Now, TopicModel with custom score can be defined:

from topicnet.cooking_machine.models.topic_model import TopicModel


custom_scores = {'SpecificSparsity': CustomScore()}
topic_model = TopicModel(artm_model, model_id='Groot', custom_scores=custom_scores)

Define an Experiment

For further model training and tuning Experiment is necessary:

from topicnet.cooking_machine.experiment import Experiment


experiment = Experiment(experiment_id="simple_experiment", save_path="experiments", topic_model=topic_model)

Toy with the Cubes

Defining a next stage of the model training to select a decorrelator parameter:

from topicnet.cooking_machine.cubes import RegularizersModifierCube


my_first_cube = RegularizersModifierCube(
    num_iter=5,
    tracked_score_function='PerplexityScore@lemmatized',
    regularizer_parameters={
        'regularizer': artm.DecorrelatorPhiRegularizer(name='decorrelation_phi', tau=1),
        'tau_grid': [0,1,2,3,4,5],
    },
    reg_search='grid',
    verbose=True,
)

my_first_cube(topic_model, dataset)

Selecting a model with best perplexity score:

perplexity_criterion = 'PerplexityScore@lemmatized -> min COLLECT 1'
best_model = experiment.select(perplexity_criterion)

Alternatively: Use Recipes

If you need a topic model now, you can use one of the code snippets we call recipes.

from topicnet.cooking_machine.recipes import BaselineRecipe


training_pipeline = BaselineRecipe()
EXPERIMENT_PATH = '/home/user/experiment/'

training_pipeline.format_recipe(dataset_path=DATASET_PATH)
experiment, dataset = training_pipeline.build_experiment_environment(save_path=EXPERIMENT_PATH,)

after that you can expect a following result:

View the Results

Browsing the model is easy: create a viewer and call its view() method (or view_from_jupyter() — it is advised to use it if working in Jupyter Notebook):

from topicnet.viewers import TopTokensViewer


toptok_viewer = TopTokensViewer(best_model, num_top_tokens=10, method='phi')
toptok_viewer.view_from_jupyter()

More info about different viewers is available here: viewers.

FAQ

In the example we used to write vw modality like @modality, is it a VowpallWabbit format?

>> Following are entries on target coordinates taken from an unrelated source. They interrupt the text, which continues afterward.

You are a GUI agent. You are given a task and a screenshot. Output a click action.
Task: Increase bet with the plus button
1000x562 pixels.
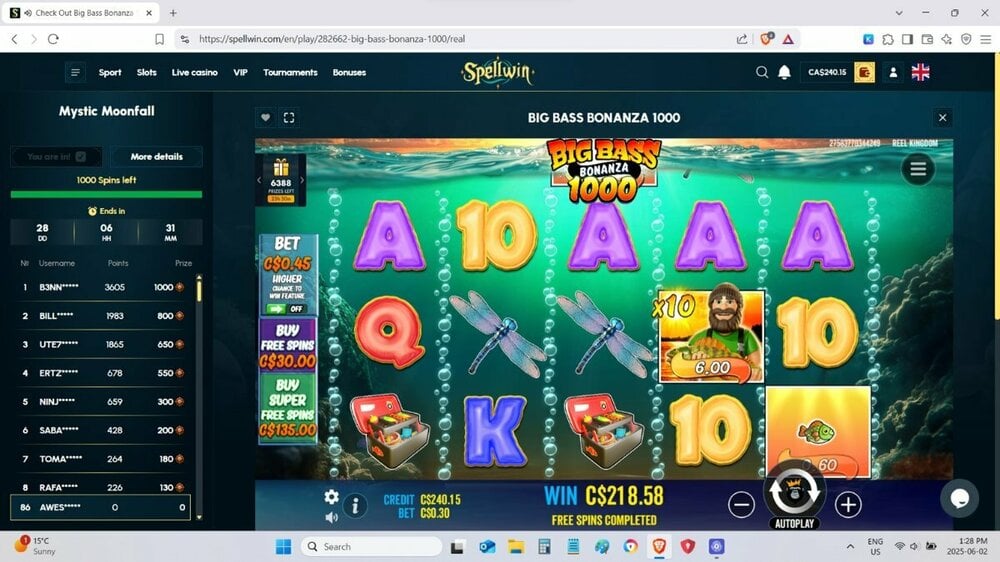pos(848,505)
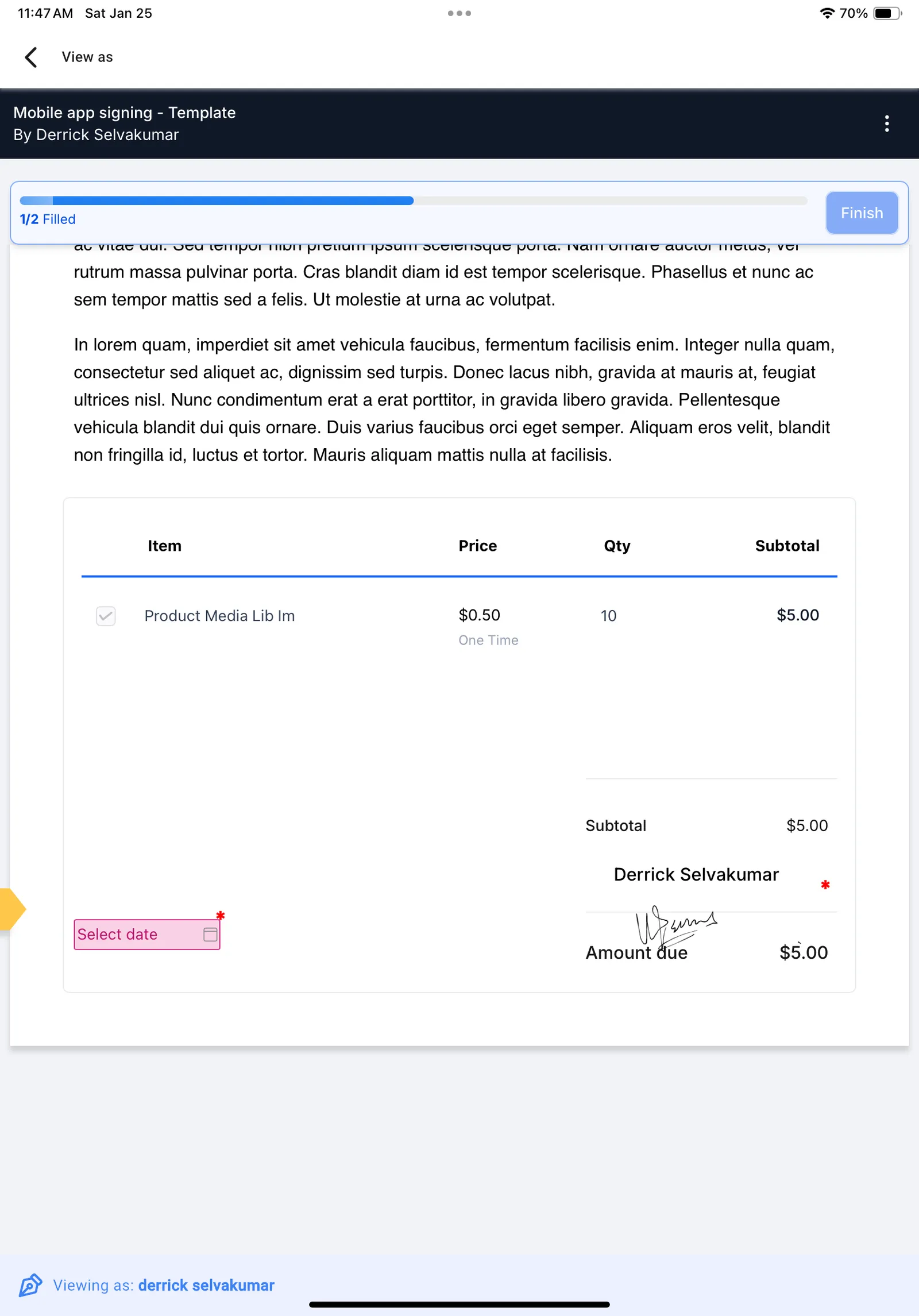Tap the three dots multitasking indicator
This screenshot has width=919, height=1316.
[x=460, y=13]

It is a convention to write data designating modalities with @ sign taken by TopicNet from BigARTM.

CubeCreator helps to perform a grid search over initial model parameters. How can I do it with modalities?

Modality search space can be defined using standart library logic like:

class_ids_cube = CubeCreator(
    num_iter=5,
    parameters: [
        name: 'class_ids',
        values: {
            '@text':   [1, 2, 3],
            '@ngrams': [4, 5, 6],
        },
    ]
    reg_search='grid',
    verbose=True,
)

However, for the case of modalities a couple of slightly more convenient methods are availiable:

parameters : [
    {
        'name'  : 'class_ids@text',
        'values': [1, 2, 3]
    },
    {
        'name'  : 'class_ids@ngrams',
        'values': [4, 5, 6]
    }
]
parameters:[
    {
        'class_ids@text'  : [1, 2, 3],
        'class_ids@ngrams': [4, 5, 6]
    }
]

Contribution

If you find a bug, or if you would like the library to have some new features — you are welcome to contact us or create an issue or a pull request!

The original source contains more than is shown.